SUPPLIED TEXT:
※ ※ ※

But the fighting is focused east of where most experts predicted it would begin.
Experts say Ukraine's forces can still push south from that location in order to cut off the land bridge connecting occupied Crimea to mainland Russia.
U.S. officials tell The Times their assessment is also based off satellite imagery,
which indicated increased movement within Ukrainian military positions.
David, what can you tell us?
So speaking last night, senior administration officials said first, yes, this long-awaited offensive has begun.
They stressed that in their analysis, the principal movement is to try to cut the so-called land bridge linking the Donbass
to Crimea, to the other areas that Russia has seized. What's interesting about the offensive
as it's unfolding is that it is a long multiple act season because the Ukrainians finally have
the ability to move back and forth. They're probing, testing, seeing where the Russians are weak.
The idea that if they find a weakness, they can move in and exploit it, move fast and hard.
The progress in this first day was described to me as better than expected.
At some spots along this line, the push went as far as 10 kilometers.
Doesn't sound like much, but they're going through minefields, heavy fortifications. This is tough,
tough ground to break through. So I think the U.S. view would be after the first day,
this offensive is off to a powerful start with lots of different opportunities for movement.
All right. We'll be following this. We are also following this morning more new developments in the investigation
into former President Donald Trump taking classified documents with him to Mar-a-Lago
after leaving the White House.

※ ※ ※

DATASET CONTENT:
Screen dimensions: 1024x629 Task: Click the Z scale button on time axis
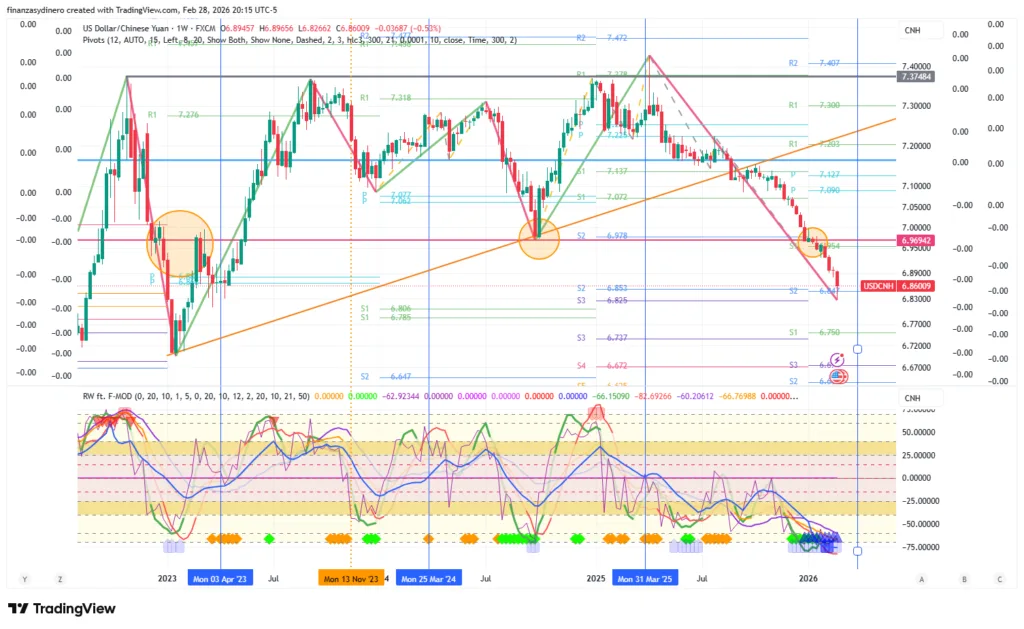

※ ※ ※

TASK OBJECTIVE: Print everything in the Ukraine offensive transcript from "The progress in" down to "opportunities for movement.", word for word.

TASK RESULT:
The progress in this first day was described to me as better than expected.
At some spots along this line, the push went as far as 10 kilometers.
Doesn't sound like much, but they're going through minefields, heavy fortifications. This is tough,
tough ground to break through. So I think the U.S. view would be after the first day,
this offensive is off to a powerful start with lots of different opportunities for movement.